DeepSeek Completes Full-Parameter Post-Training of V4-Pro on Huawei's Ascend 910C Chips
Key Takeaways
- ▸Chinese AI accelerators have reportedly achieved full-parameter post-training of a 1.6-trillion-parameter model, marking potential progress toward reducing Nvidia GPU dependency for AI training workloads
- ▸This represents a reversal from August 2024 when DeepSeek abandoned Ascend chips for training the R2 model due to performance instability and software limitations
- ▸The Ascend 910C delivers approximately 60% of an Nvidia H100's inference performance, but this is the first claimed success at production-scale post-training rather than pre-training from scratch
Summary
A research consortium involving DeepSeek and Huawei Technologies announced the successful completion of full-parameter post-training for DeepSeek's V4-Pro model—a 1.6-trillion-parameter language model—using a cluster of at least 1,000 Huawei Ascend 910C accelerators. The achievement represents a potential milestone in China's efforts to reduce dependence on Nvidia GPUs for AI model training, an area where Chinese silicon has previously struggled to match performance under U.S. export controls.
Post-training, the critical phase where model weights are fine-tuned for instruction-following, safety alignment, and task-specific performance, was previously seen as beyond the technical capabilities of Ascend hardware. The consortium included Huawei, Shenzhen Loop Area Institute, Harbin Institute of Technology, and the Shenzhen Research Institute of Big Data. This contrasts sharply with August 2024, when DeepSeek reportedly abandoned Ascend chips for the R2 model due to unstable performance and software gaps, ultimately relying on Nvidia GPUs for training.
However, the announcement lacks crucial supporting evidence—no benchmarks, timing data, or efficiency metrics were disclosed. Tom's Hardware notes that DeepSeek itself has not publicly commented on the achievement, and the article questions the veracity of the claim against a pattern of unsubstantiated Chinese state announcements. The result, while potentially significant if validated, remains unproven at scale.

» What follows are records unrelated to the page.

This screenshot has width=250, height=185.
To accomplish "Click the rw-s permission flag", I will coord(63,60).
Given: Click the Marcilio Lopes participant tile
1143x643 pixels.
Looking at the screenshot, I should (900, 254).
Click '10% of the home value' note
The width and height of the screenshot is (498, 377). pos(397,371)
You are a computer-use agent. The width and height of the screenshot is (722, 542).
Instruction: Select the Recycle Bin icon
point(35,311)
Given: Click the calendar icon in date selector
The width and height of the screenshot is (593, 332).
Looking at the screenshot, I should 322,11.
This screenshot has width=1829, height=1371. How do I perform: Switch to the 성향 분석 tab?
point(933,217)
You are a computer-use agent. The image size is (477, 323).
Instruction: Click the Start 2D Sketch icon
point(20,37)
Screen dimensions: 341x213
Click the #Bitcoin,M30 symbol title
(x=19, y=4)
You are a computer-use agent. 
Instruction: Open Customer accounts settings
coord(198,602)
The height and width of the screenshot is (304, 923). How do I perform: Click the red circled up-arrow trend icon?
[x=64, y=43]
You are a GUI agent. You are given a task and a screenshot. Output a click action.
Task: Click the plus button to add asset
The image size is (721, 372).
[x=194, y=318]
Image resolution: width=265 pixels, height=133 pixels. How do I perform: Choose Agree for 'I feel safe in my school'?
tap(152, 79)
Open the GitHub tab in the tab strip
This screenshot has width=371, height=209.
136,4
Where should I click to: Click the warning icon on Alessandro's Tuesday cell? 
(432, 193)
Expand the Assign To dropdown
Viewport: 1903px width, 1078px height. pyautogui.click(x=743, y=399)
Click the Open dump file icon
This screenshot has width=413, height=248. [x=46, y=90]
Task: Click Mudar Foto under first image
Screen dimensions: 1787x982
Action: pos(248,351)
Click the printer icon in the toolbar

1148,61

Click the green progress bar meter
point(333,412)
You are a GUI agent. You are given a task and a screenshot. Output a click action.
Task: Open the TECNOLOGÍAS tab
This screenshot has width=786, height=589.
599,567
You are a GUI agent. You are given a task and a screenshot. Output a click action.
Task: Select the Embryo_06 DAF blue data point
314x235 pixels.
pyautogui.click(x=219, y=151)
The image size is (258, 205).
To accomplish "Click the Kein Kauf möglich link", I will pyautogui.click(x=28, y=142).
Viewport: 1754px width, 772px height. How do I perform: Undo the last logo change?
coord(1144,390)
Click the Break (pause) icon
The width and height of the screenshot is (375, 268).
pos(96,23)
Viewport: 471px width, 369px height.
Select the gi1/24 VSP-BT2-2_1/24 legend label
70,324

- The announcement provides no benchmarks, efficiency data, or independent verification; DeepSeek has not publicly confirmed the achievement, raising credibility concerns
Editorial Opinion
If verified, this milestone would represent genuine geopolitical significance—demonstrating China's ability to conduct full-parameter post-training on domestic silicon outside U.S. export control reach. However, the lack of supporting evidence, absence of public confirmation from DeepSeek, and history of unsubstantiated claims from Chinese state actors warrant significant skepticism. Without independent validation, this announcement falls into a familiar pattern of technology claims that sound impressive in headline form but lack real-world proof.